Work to complete
Among the entries below, retype exactly the lines starting with the one with "Given: Toggle the SPACE power icon" and going on through the one with "Task: Click the Common", but not the pictures.

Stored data
- - - -
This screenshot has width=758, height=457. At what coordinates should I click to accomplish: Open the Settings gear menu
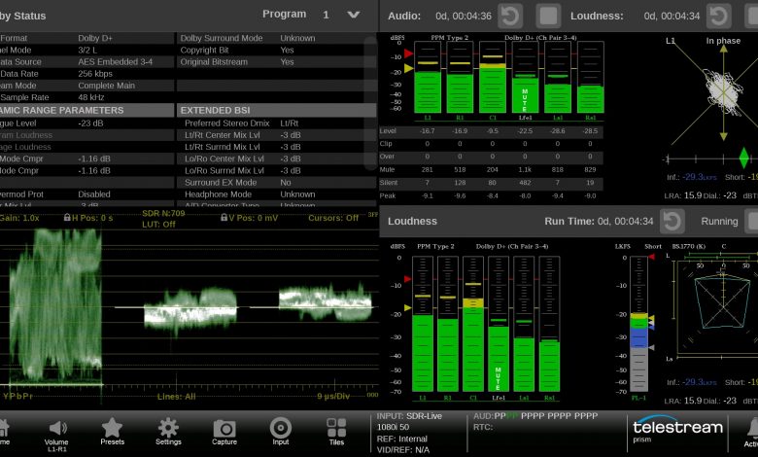tap(169, 432)
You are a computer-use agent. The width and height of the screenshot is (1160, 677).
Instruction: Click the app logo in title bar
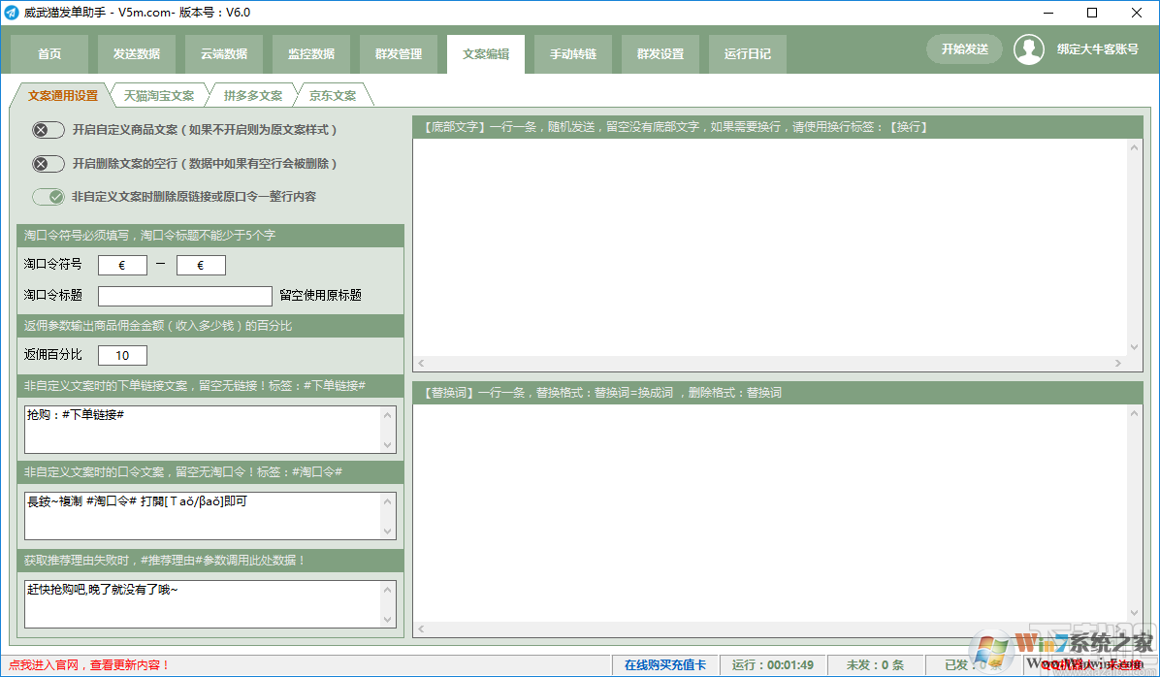[x=11, y=13]
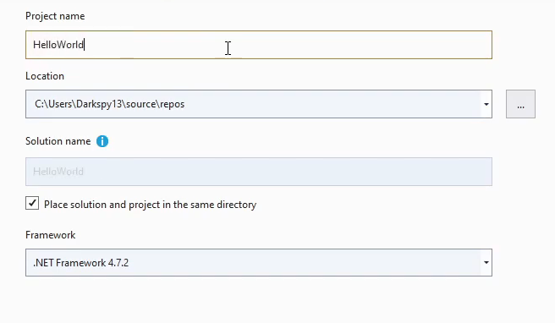Open the .NET Framework 4.7.2 combo box
This screenshot has width=555, height=323.
pyautogui.click(x=259, y=262)
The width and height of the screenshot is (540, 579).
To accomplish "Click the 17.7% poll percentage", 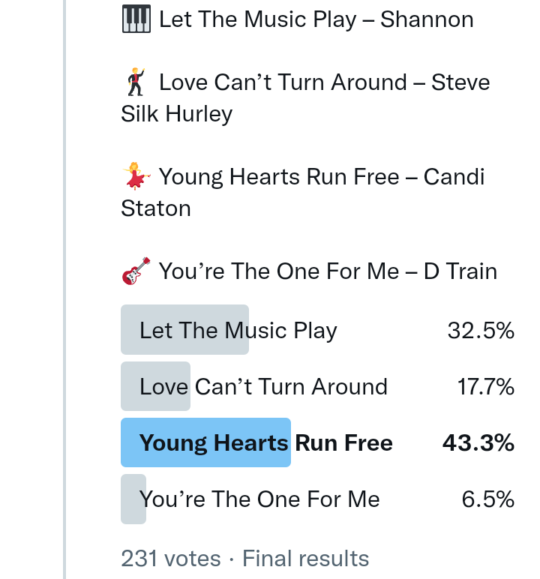I will pyautogui.click(x=485, y=387).
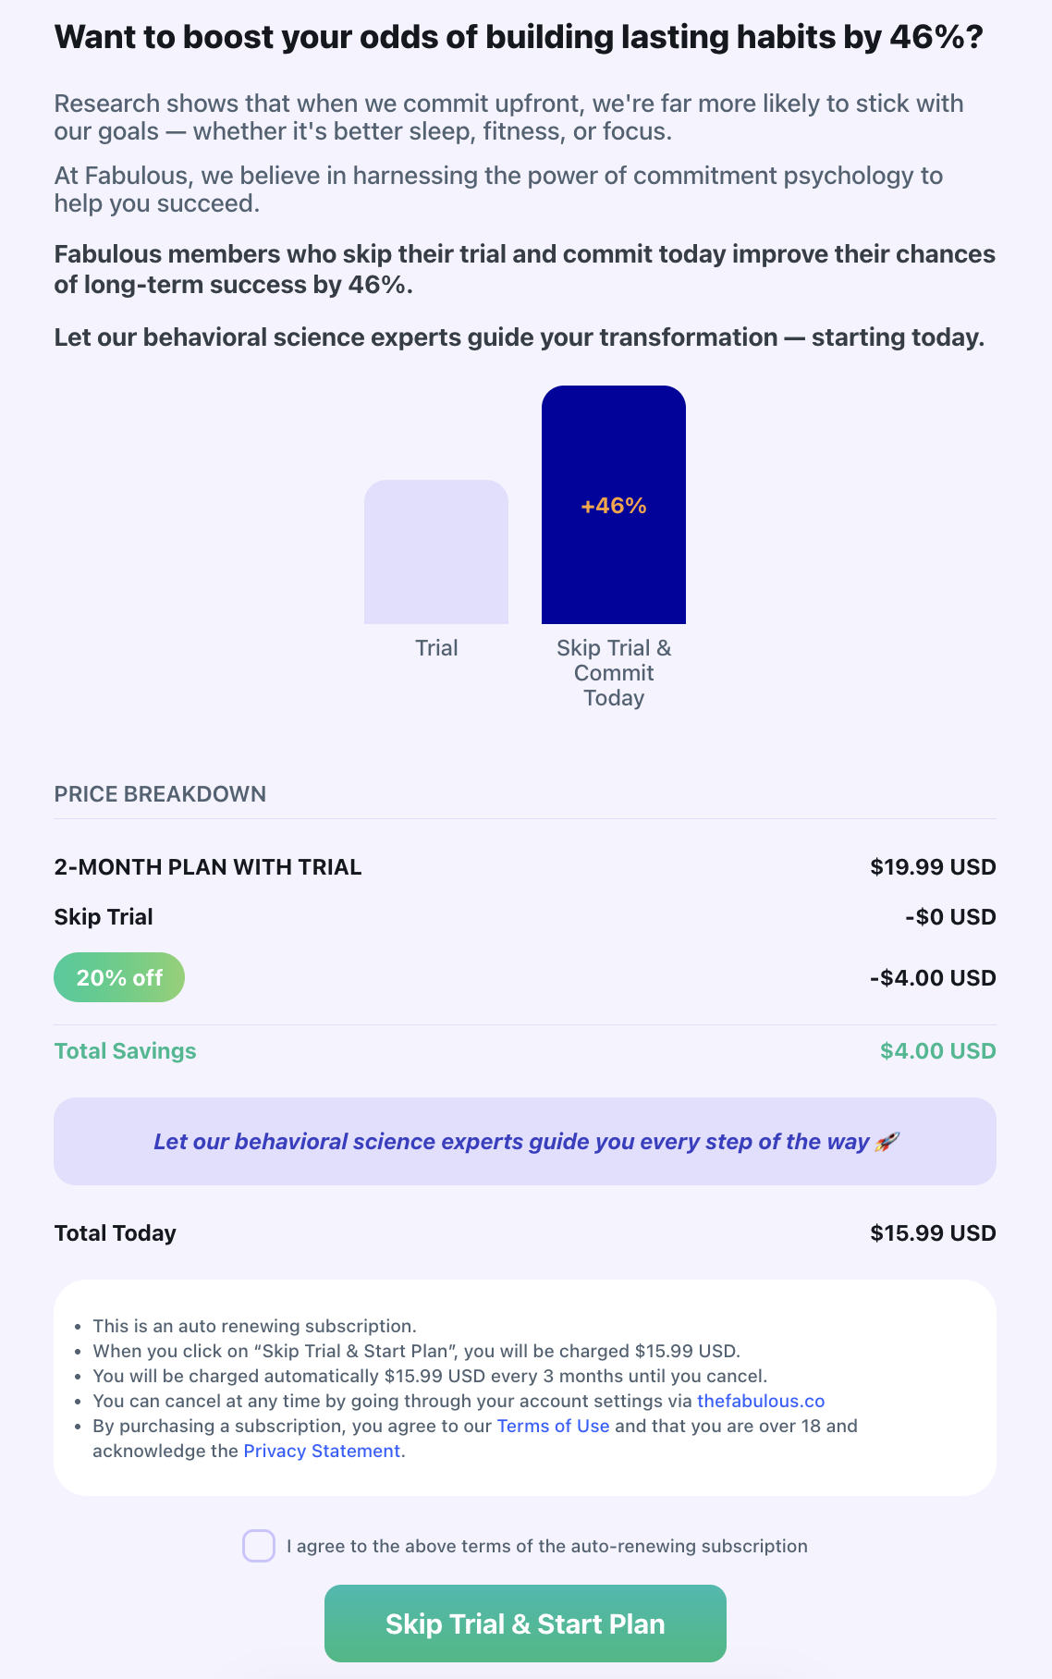
Task: Open the Privacy Statement link
Action: coord(322,1451)
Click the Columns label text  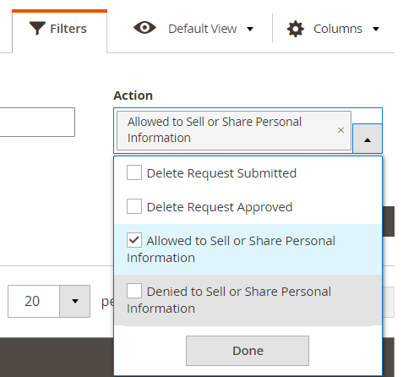(x=338, y=29)
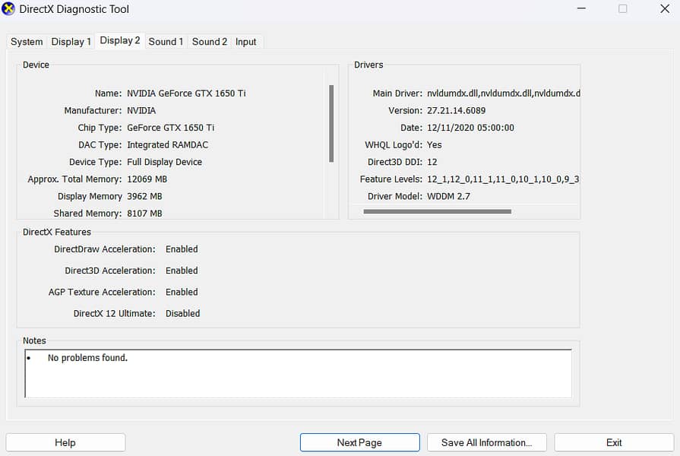
Task: Click the Feature Levels value text
Action: pyautogui.click(x=503, y=179)
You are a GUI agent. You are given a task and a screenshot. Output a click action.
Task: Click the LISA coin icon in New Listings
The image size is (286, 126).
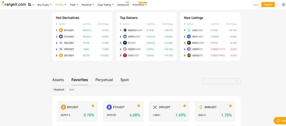click(x=189, y=30)
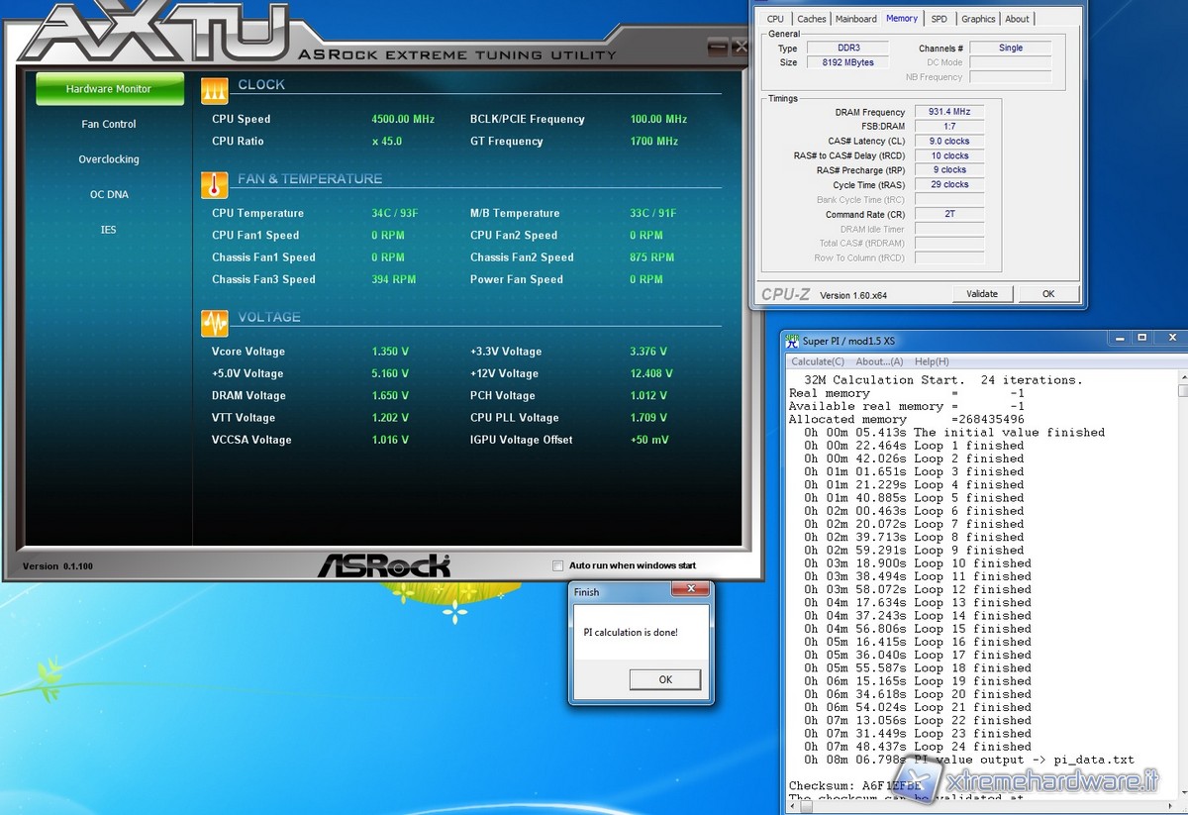Click the Voltage waveform section icon

click(215, 323)
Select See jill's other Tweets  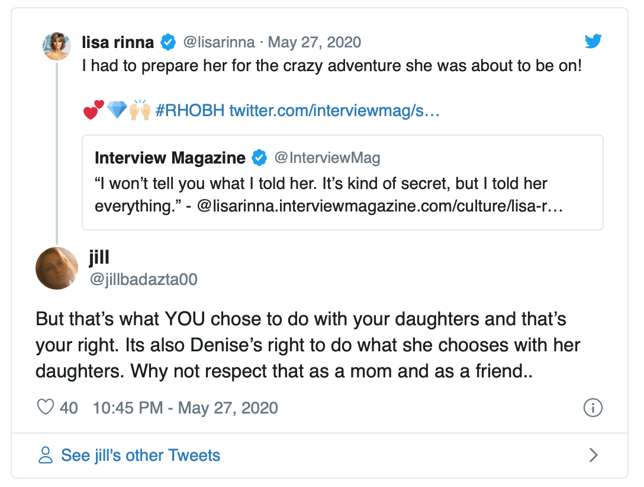[140, 455]
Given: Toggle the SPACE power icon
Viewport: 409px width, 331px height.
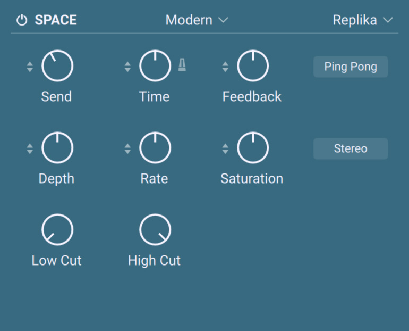Looking at the screenshot, I should tap(22, 21).
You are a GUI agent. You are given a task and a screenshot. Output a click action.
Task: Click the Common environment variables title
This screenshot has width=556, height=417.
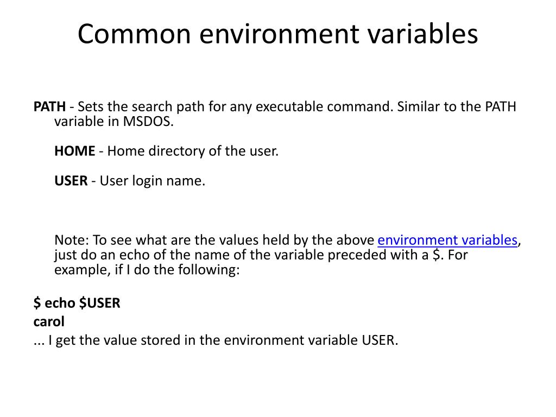[277, 34]
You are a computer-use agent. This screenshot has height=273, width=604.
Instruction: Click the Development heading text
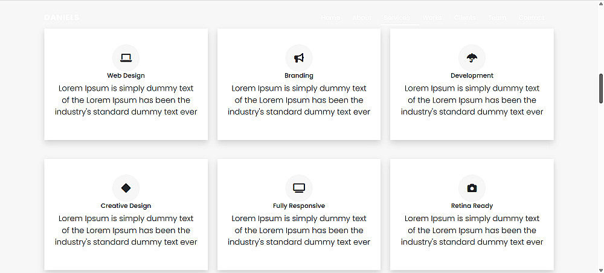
- - - -
Response area
Given: Toggle the SPACE power icon
Viewport: 409px width, 331px height.
Looking at the screenshot, I should tap(22, 21).
You are a GUI agent. You are given a task and a screenshot. Output a click action.
Task: Click the Common environment variables title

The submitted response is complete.